The Lucky Ones
We’re going to be writing about money, life, and how those two things are intimately intertwined. We’ll take an occasional detour to talk about philosophy, economics, business and maybe even a little law from Mrs. Grizzly. But we’re going to focus on cold hard cash and the chains or freedom that come along with it.
Given that focus, we need to address the elephant in the room: Mrs. Grizzly and I are blessed. We are the ‘Lucky Ones’. Our parents encouraged us. We avoided major health problems. We went to schools and obtained degrees that are richly rewarded in this country. Our luck has paid off: good salaries, a nice house, a decent sized pot of money saved in our early thirties. Most people around us think we live an amazing life.
However, we woke up to a simple fact over the past year and a half. Our jobs, our high salaries, our house, our cars, our stuff – nothing but a growing pile of chains. Golden chains but chains nonetheless.
What triggered this epiphany? About a year and a half ago we had our first child, a beautiful little girl. She was and is everything a parent could ask for. We took the (very generous by US standards) maternity and paternity leaves granted to us by our employers, but after 6 months we faced the inevitable for two working parents – sending our little girl to daycare and heading back to work. We watched as she changed every day – a new word, a new skill, a new thing she found so funny she laughed out loud. We watched as the time we had with her rapidly slipped through our fingers. Every day it was a little harder to leave her in the morning. Every day our jobs felt a lot less important. Our chains more burdensome.
Our eyes were opened a few months ago when we stumbled upon a little community on the internet that offered a slightly different path than riding a never-ending wave of prestige, money, and stuff as fast as you can until you die. Instead, there was another option. Stop spending on stuff you don’t need, radically reduce your life, start saving a lot more. Once you have enough your future is yours to decide. Chase a dream.

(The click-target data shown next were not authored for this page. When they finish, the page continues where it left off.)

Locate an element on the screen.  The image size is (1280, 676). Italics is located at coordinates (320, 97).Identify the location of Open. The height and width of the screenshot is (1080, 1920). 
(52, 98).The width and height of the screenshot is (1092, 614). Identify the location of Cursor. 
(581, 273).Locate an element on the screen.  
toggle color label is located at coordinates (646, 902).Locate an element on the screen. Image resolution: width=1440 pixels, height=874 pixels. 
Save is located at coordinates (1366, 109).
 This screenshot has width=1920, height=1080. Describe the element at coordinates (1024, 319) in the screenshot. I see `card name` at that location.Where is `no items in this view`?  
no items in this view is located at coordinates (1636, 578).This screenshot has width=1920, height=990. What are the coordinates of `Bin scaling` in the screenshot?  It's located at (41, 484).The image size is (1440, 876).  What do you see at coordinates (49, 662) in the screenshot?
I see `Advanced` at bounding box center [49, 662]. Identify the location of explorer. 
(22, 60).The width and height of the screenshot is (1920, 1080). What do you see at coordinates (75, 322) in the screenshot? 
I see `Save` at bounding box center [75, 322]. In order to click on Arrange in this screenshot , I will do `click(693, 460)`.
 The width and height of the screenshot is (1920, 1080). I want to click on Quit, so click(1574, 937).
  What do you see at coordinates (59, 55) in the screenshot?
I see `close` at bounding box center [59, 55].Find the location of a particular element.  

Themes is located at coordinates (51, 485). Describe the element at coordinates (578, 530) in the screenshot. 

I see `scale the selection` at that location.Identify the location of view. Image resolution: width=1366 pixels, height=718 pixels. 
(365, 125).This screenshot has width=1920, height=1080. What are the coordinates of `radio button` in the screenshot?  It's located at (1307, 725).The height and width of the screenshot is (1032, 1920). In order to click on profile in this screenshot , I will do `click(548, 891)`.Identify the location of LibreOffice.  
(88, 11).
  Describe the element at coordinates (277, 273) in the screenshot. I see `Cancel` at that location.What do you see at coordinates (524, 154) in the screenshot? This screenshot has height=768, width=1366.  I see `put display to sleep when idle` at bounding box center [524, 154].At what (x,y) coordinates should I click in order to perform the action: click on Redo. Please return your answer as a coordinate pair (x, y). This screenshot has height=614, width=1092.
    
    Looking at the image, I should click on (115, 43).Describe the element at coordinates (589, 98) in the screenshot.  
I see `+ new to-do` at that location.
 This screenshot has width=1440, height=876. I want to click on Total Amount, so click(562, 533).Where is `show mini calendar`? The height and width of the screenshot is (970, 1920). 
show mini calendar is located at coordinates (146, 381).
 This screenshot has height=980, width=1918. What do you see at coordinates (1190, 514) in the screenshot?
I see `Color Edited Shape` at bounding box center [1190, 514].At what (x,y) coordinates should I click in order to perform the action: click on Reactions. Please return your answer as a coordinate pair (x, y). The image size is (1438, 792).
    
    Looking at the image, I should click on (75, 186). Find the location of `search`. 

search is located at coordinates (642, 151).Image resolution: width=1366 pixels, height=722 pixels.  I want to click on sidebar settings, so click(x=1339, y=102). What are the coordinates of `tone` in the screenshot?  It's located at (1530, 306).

Found a company. Hike through endless mountains. Spend time with your family. Change the world.
Life is time, time is life. The meaning of our life is bound in how we spend that time. My wife and I were choosing to spend it working two high-powered and demanding jobs, forging chains for ourselves every day while our daughter was raised by strangers. There are many who have no choice; the world is hard and unforgiving and not everyone has our blessings. We hope that some of what we’re going to write about can help them too. But our real audience is those that do have a choice. Those like us who have blinders over their eyes as they trudge through the world, oblivious to their chains and the options they have to break them – The Lucky Ones.